The analysis found that approximately five or six countries provide the majority of the faulty foodstuffs in Europe. The program identified Iran, China, and Turkey as the top three biggest transgressors for this five-year time period. The United States was fourth, with Spain following close behind.
An analysis of European detection efforts finds that approximately five countries also do most of the policing, including Italy, Germany, the United Kingdom, Spain, and the Netherlands.
“Intriguingly, Spain is in the top tier in terms of notifications in both the detector group and in the transgressor group,” says Naughton, who is also the chairman of an independent panel to assess the quality of EFSA’s scientific activities. “So Spain is the only country that’s both policing quite well but also producing faulty foods quite well.”
In his presentation at the EFSA meeting, Naughton examined alerts on the metals and mycotoxins (toxins found in fungi) that had been found in foodstuffs in order to demonstrate the capabilities of the new tool. The analysis showed that in 2003, there were about 100 cases of metal contamination cases reported in the EU and most of the cases involved seafood. Four years later, the number of total cases involving metal contamination had doubled, and in most cases, it was seafood that was contaminated by the metal.
The program is also able to detail the type of seafood and the type of metals found. This kind of analysis enabled by the monitoring program could be used for intelligent testing, Naughton says.
Mercury was the principal heavy metal found in seafood, and seafood was the principal source of heavy metals, according to the analysis. In addition, swordfish and shark were the two fish found to contain the most mercury.
“If we look carefully at swordfish and at shark and do testing of these, then we could probably eliminate a lot of mercury from our diet,” says Naughton. “It kind of tells us what to test.”
Naughton notes that only about 3 percent of the foods that come into the United States are tested, and intelligent testing could be used to target the products most likely to be contaminated.

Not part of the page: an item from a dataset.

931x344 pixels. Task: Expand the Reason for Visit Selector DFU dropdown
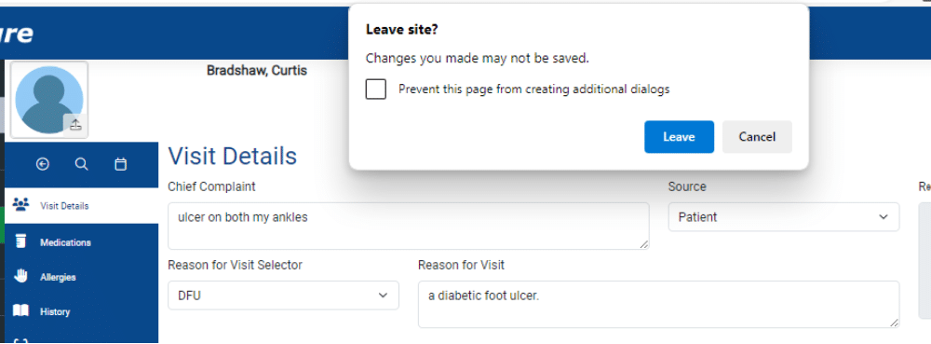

The monitoring system allows a variety of information to be presented at one time and provides a visual picture of the trade networks between countries for a specified time period. For example, a chart tracks two indices for each country, a transgressor index and a detector index, for the five-year period. The former is illustrated using a red line and the latter by a green line. In 2008, Spain’s transgressor index rose.
The monitoring system allows the user to click on a specified time period and determine what type of contaminant may have caused a spike on the graph. In Spain in 2008, for instance, a chart detailing mycotoxins shows a low transgressor index. However, a metals chart indicates a high transgressor index. Therefore, the system indicates that metals were likely the problem in 2008.
“In a couple of minutes, somebody working in Spain could work out immediately that they need to look very carefully at their metals and seafood, because it’s really messing up their entire export system in terms of notifications against them,” Naughton says.
The program also networks countries by connecting them in a visual format that shows the country being considered, Country A, at the center of the screen. The immediate food trading partners encircle Country A and are connected to it by a line.
All trading partner countries are connected to their trading partners by a line as well. If the transgressor index of Country A is higher than its detector index, the box with the country’s name in it is red. If the detector index is higher, the box is green.
In the Spanish metal contamination example, Spain (which is Country A) is red. Italy, a trading partner, is the only green country. Thus the tool shows that Italy detected all of the metal contamination from Spain in 2008.
The charts can also help drive decisions about where to purchase certain types of foods. “If you happen to be in one of the countries attached to Italy,” Naughton says, “I would immediately see that Italy is bright green…so if I wanted to import seafood, I’d import it from Italy and ignore Spanish seafood.”
One of the goals of the project, according to Naughton, was to provide a simple tool for monitoring patterns in global food alerts for use by developing nations. He hopes eventually to upgrade the system to analyze data from around the world in real time to warn of incidents on a weekly basis.